Cost-cutting by the province is pushing Trillium Lakelands District School Board (TLDSB) to consider dropping one of the very programs that gives the Lindsay area an edge — the coveted International Baccalaureate (IB) program.

Because the board receives no provincial funding to administer the IB program (which runs at I.E. Weldon Secondary School), it was the focus of a recent review by the board. That review has some students and parents concerned for the very future of the popular program, even though it will reexamined again in 2020-21.

Erin Matthew, IB coordinator at I.E. Weldon Secondary, speaks with students. Photo: Erin Burrell.
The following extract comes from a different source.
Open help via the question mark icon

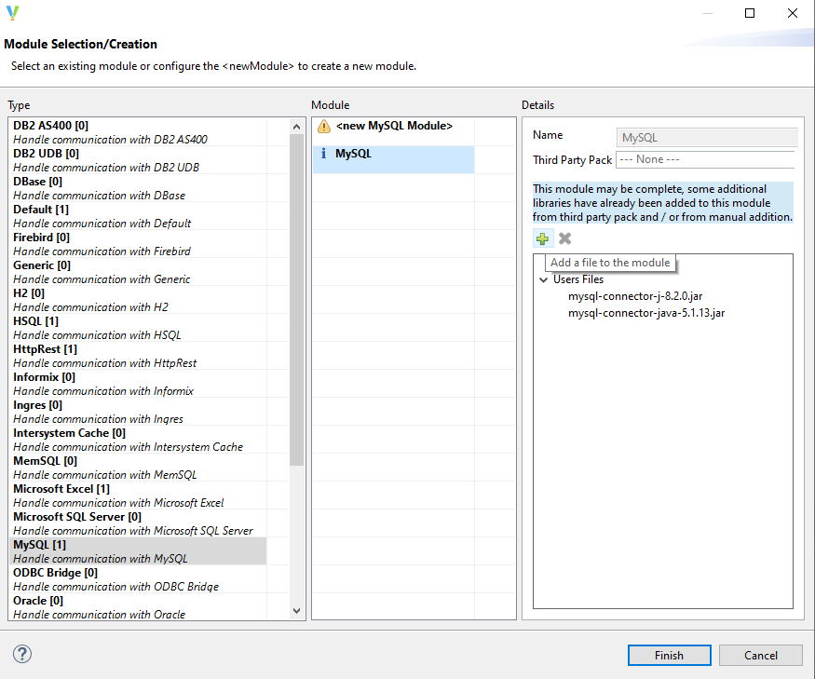20,654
An internationally recognized program

The IB is a standardized program run by a non-profit association in Switzerland. It’s offered in 5,263 schools in 158 countries. Weldon’s IB program — one of only 186 diploma granting IB schools in Canada, or 5.5 per cent of schools — has run since 2003. Students can enroll in the full course load or choose to take individual IB credits.
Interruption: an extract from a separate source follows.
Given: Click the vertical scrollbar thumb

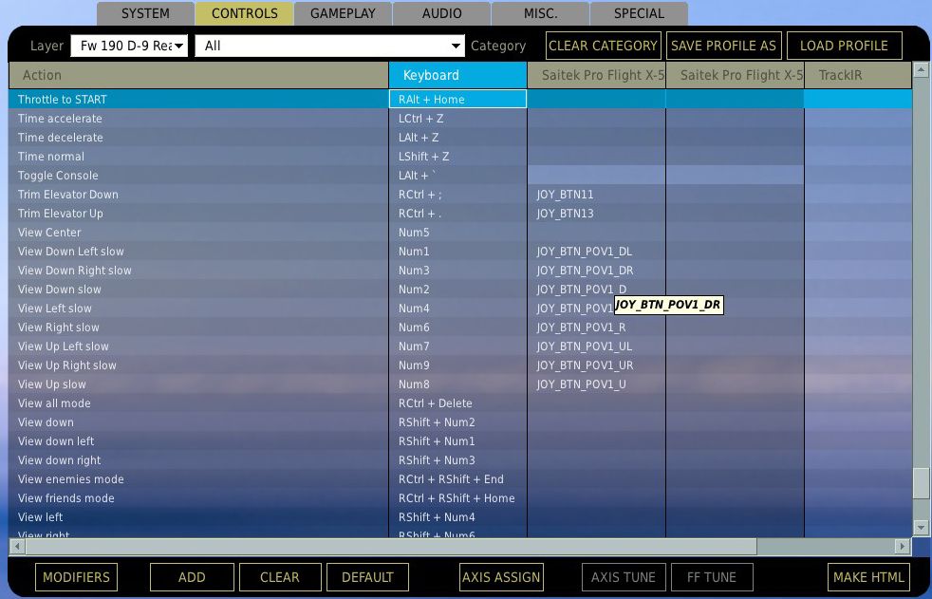Looking at the screenshot, I should (920, 482).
Erin Matthew, IB coordinator at Weldon, has been involved with the program for 17 years and has been coordinator for four and half years. The program is known for its rigorous academics and internationally standardized tests, but is more than just a challenging academic option for students, according to Matthew.
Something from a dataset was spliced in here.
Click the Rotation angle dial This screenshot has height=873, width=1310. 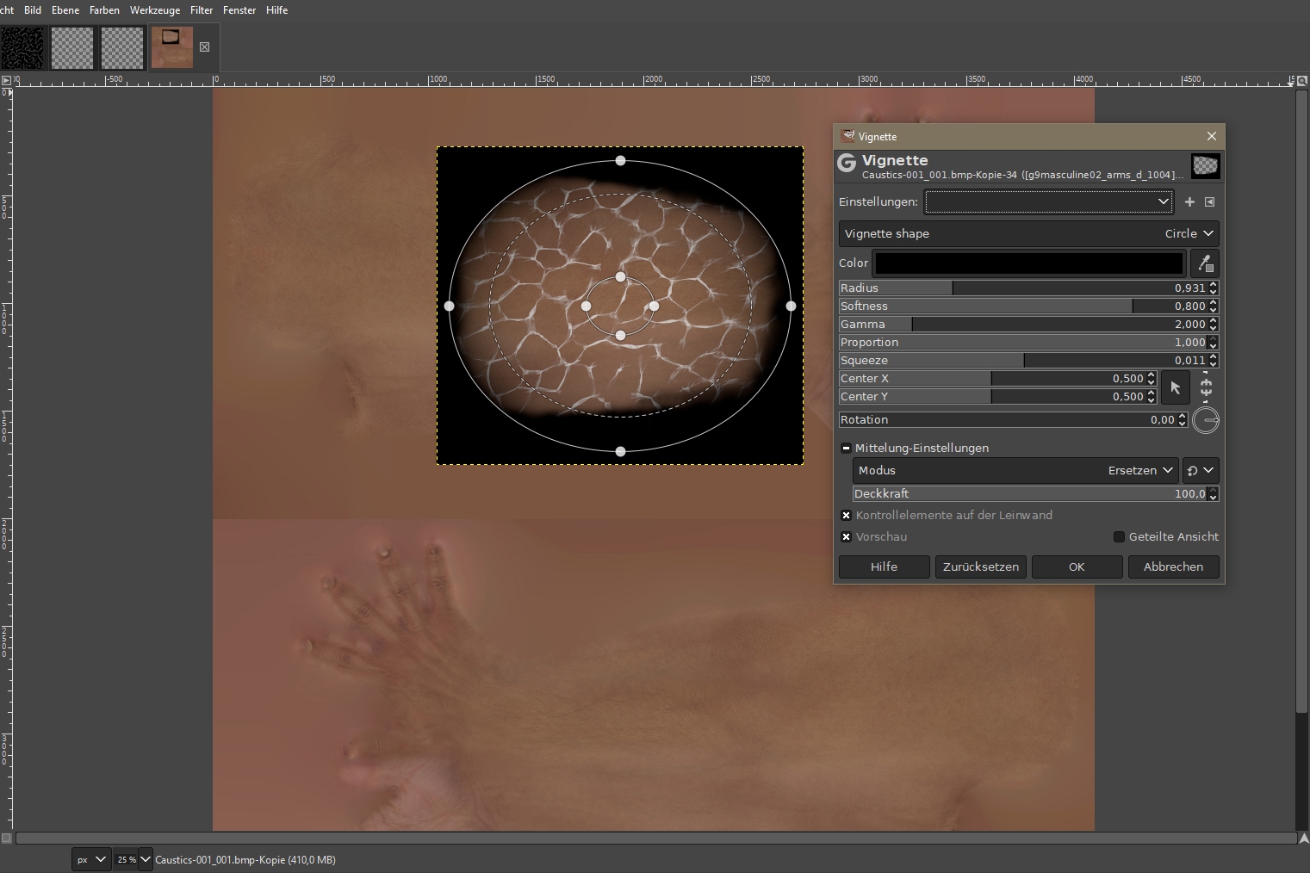pyautogui.click(x=1206, y=420)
“The IB is a pedagogy, a method and practice of teaching. It’s not just rigorous academics. The focus is on developing the whole student. It’s everything that an educator wants to teach,” she says.

Students interested in the IB pursue a stream of preparatory courses in Grades 9 and 10 known as power pack, and then move on to a partial or full IB stream in Grades 11 and 12. The program has been growing in popularity over the years.

“Next year we will have the largest Grade 11 class we have ever had,” Matthew says.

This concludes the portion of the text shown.